March 19, 2019
The report gathers the opinion of more than 130 seasoned bartenders, sommeliers and general managers from the group’s 80-plus restaurants and bars across 37 cities in the US and in selected locations in Europe and the Caribbean.
From Aperol Frosé to drinks inspired by savory dishes, here’s a closer look at the major cocktail trends next year.
One of the biggest changes in next year’s cocktail menu will be a larger selection of mocktails—with 80% of the bartenders surveyed noting they will incorporate more non-alcoholic options on their menus. Instead of your run-of-the-mill mixes with grenadine and fruit juice, there will be more creative use of house-made syrups and tonics, fermented ingredients and non-alcoholic spirits. . In short, 2019’s mocktails will be more “complex and intriguing than ever.”
Sustainability has long been a global issue, so it’s natural that more and more food and beverage businesses are actively looking to reduce bar waste. Aside from considering sustainability during the design process for new drinks, according to 88% of the bartenders, many have come up with different ways to use their resources more wisely, such as incorporating more edible garnishes, adding bee hives on-site, serving room-temperature cocktails, and portioning fewer ingredients in multiple items.

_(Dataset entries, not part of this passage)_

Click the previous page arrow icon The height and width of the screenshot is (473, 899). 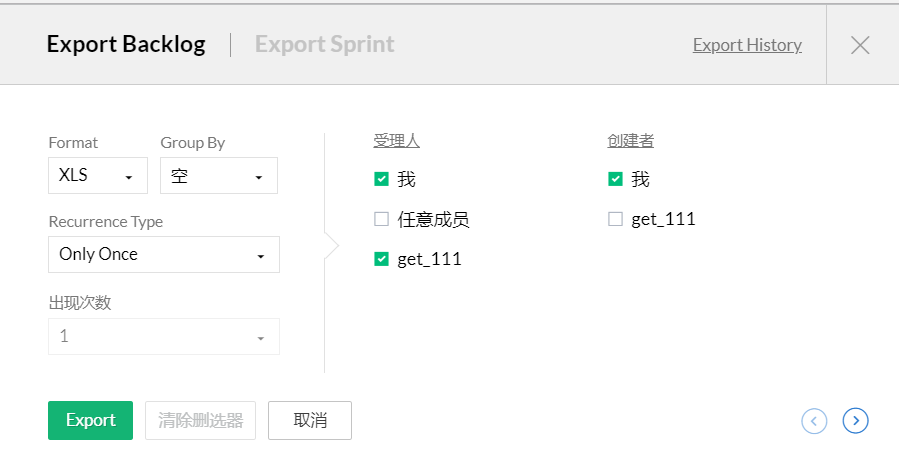814,421
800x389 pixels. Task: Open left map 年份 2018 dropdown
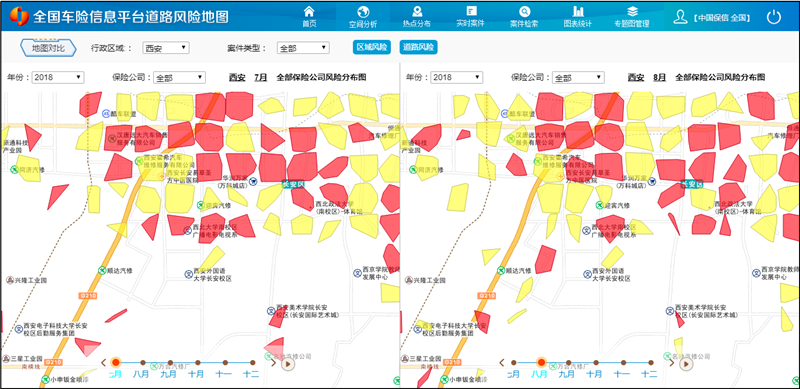(x=58, y=78)
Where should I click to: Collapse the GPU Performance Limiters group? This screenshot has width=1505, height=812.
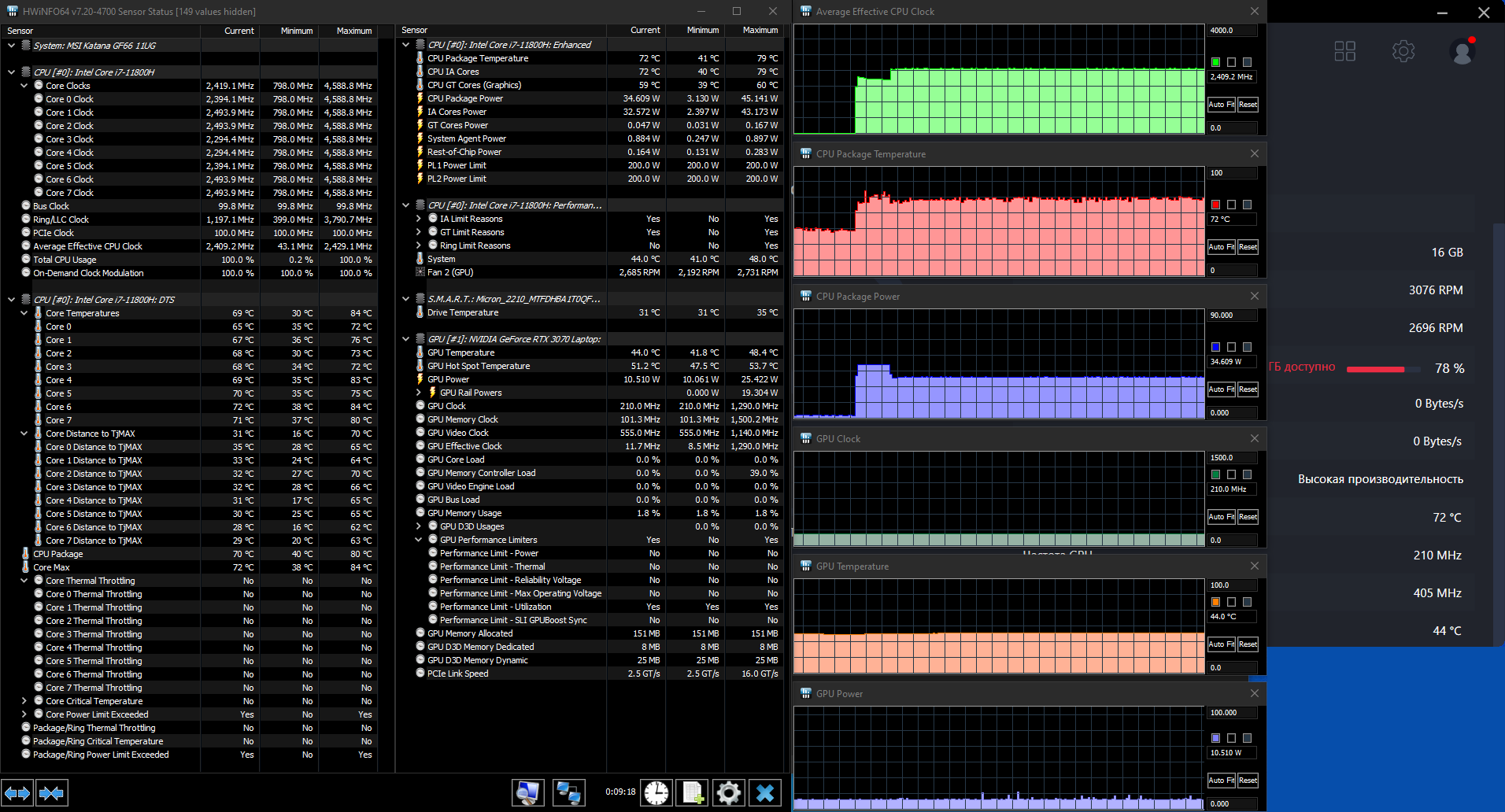(419, 540)
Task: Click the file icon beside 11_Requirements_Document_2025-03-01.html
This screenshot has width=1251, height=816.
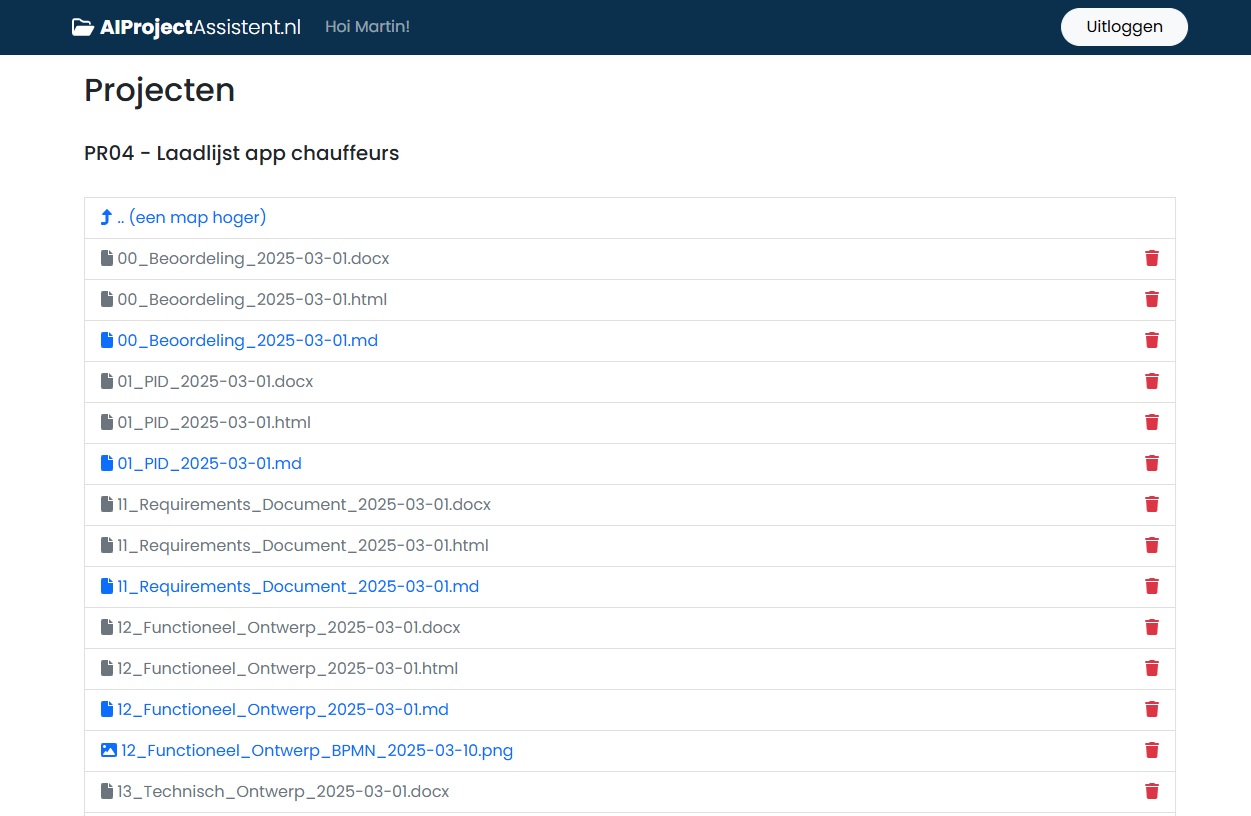Action: (106, 545)
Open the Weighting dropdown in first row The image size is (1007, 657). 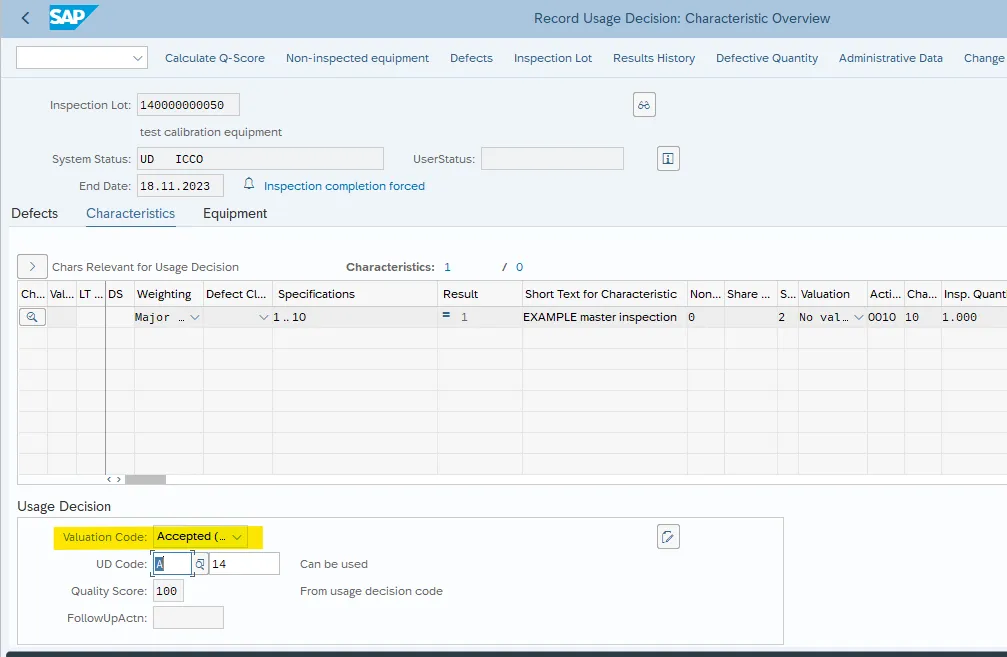pyautogui.click(x=194, y=317)
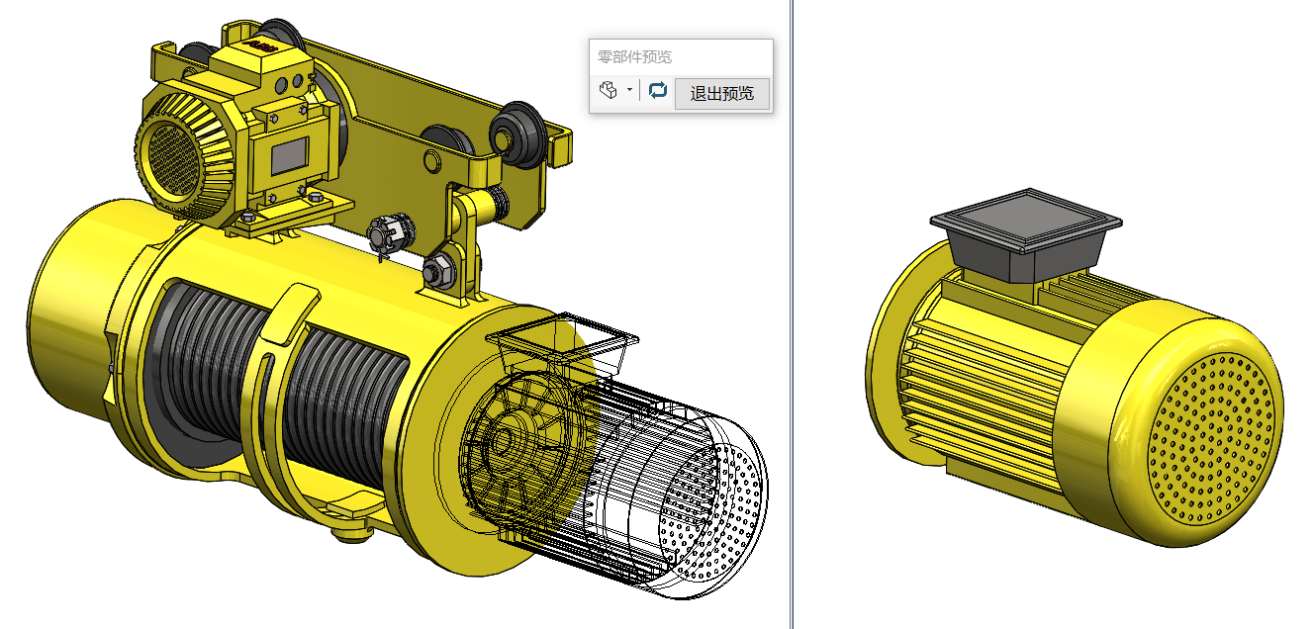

Who knew chorizo, anchovy, perennial grains, endive, black sapote and blessed thistle could make their way into cocktails? Beyond these bizarre ingredients, there will be a number of unexpected elements likely to give cocktail drinkers a surprise or two next year. Bartenders will take one step further with vegetable cocktails in 2019 and mix in more obscure choices such as tomatillo, chayote, fiddleheads, jicama and sunchoke. Since experimentation is clearly key here, these extraordinary flavor combinations will extend to food as well—in the form of fun and unusual food and beverage matchups such as wild boar heart and burgundy; oysters and gin; crickets and pisco; Latin cuisine and scotch; plus my favorite, champagne and fried chicken.
Mushrooms are commonly known for their nutrients, but is it something you’d want in a cocktail? Nearly 70% of bartenders surveyed believe it is, as they’re coming up with new concoctions using the healthy ingredient, ranging from the more predictable mushroom broth or tea to funkier choices such as fungi Irish coffee, mushroom- and thyme-infused vodka, and mushroom tea mixed with sparkling wine.
The line between food and drink seems to grow thinner and thinner as savory cocktails become more popular. For instance, there are Cacio e Pepe martinis and gyro-inspired gin cocktails with cucumber, mint, Greek yogurt and lemon. Considering the savory elements that are already found in cocktails nowadays, such as bone broth, Szechuan peppercorns, beets, gravy, and bacon, the sky’s really the limit here, according to Mike Ryan, Director of Bars at Kimpton Hotels & Restaurants. As a result, "[a] lot of these influences come directly from the kitchen. There might be a flavor profile a bartender loves in a particular dish and he or she figures out how to bring that to life in a cocktail."